[[ DATA open ]]

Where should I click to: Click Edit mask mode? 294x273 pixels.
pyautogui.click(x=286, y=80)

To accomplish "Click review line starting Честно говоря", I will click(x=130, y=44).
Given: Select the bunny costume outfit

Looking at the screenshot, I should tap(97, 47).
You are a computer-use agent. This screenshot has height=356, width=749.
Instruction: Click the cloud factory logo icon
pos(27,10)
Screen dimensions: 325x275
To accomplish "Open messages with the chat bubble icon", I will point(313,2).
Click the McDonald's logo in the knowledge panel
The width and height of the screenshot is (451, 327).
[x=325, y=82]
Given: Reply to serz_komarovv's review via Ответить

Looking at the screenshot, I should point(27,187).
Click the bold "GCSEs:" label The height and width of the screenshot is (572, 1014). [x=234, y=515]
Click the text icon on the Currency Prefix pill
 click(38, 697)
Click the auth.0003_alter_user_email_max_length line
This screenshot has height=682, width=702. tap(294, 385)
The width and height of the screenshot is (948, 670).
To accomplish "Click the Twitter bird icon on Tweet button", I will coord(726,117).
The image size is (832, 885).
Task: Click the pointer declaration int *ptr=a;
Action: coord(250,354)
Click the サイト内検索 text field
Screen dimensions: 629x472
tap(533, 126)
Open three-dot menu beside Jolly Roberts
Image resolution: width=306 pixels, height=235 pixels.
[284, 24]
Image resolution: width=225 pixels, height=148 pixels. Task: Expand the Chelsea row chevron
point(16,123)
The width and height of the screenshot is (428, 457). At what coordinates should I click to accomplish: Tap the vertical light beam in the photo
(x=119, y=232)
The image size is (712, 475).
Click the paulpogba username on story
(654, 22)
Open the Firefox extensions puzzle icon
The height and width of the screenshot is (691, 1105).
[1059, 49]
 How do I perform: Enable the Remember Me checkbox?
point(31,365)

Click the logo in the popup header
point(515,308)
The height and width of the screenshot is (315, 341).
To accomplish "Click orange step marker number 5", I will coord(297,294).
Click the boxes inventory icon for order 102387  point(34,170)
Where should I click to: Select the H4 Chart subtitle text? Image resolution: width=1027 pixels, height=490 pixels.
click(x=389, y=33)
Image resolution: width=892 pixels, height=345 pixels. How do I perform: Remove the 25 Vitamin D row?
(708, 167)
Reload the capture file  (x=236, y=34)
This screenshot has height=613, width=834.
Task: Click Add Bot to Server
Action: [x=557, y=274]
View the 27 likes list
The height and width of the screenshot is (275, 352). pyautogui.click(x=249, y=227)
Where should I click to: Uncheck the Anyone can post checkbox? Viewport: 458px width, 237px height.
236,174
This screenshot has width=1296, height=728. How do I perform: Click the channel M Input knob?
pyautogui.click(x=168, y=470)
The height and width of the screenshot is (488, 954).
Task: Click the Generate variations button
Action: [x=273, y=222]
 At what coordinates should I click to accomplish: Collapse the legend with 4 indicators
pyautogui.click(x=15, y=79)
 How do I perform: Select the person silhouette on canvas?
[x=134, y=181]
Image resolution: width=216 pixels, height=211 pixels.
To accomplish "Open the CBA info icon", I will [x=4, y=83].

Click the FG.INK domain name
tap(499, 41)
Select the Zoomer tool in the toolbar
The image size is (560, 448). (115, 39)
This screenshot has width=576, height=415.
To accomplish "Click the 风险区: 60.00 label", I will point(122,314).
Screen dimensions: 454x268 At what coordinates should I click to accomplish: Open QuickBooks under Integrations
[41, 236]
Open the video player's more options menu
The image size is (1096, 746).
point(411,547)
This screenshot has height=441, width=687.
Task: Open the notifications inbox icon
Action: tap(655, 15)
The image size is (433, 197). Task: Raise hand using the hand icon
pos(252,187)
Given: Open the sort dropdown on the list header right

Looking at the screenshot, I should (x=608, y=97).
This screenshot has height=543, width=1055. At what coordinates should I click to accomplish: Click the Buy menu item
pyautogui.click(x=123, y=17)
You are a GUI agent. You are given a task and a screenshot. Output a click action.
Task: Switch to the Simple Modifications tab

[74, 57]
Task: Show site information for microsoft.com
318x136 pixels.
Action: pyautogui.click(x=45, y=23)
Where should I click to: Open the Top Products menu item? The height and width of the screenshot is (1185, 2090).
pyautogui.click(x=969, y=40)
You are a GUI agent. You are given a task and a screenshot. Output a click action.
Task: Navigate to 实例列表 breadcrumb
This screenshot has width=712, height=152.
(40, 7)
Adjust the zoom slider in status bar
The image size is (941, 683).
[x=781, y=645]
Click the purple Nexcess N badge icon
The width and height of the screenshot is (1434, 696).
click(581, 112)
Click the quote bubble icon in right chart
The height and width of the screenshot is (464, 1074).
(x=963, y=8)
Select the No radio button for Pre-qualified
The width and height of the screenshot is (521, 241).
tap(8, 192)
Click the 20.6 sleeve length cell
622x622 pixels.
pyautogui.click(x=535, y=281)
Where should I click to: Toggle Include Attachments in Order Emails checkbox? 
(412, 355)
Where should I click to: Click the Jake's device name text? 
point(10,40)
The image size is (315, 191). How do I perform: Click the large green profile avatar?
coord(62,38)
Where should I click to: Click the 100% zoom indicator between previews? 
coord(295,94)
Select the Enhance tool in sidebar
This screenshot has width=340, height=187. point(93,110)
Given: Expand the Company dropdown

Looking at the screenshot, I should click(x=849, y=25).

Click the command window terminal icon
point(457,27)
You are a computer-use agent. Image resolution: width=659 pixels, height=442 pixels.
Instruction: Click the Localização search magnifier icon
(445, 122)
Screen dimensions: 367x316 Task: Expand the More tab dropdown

[[ DATA closed ]]

◆ **TASK BRIEF**
Among the entries above, find the line with "Given: Select the bunny costume outfit" and the line with "Screen dimensions: 325x275"; give again exactly these two lines and all lines between them.

◆ **SOLUTION FOR THIS PROBLEM**
Given: Select the bunny costume outfit

Looking at the screenshot, I should tap(97, 47).
You are a computer-use agent. This screenshot has height=356, width=749.
Instruction: Click the cloud factory logo icon
pos(27,10)
Screen dimensions: 325x275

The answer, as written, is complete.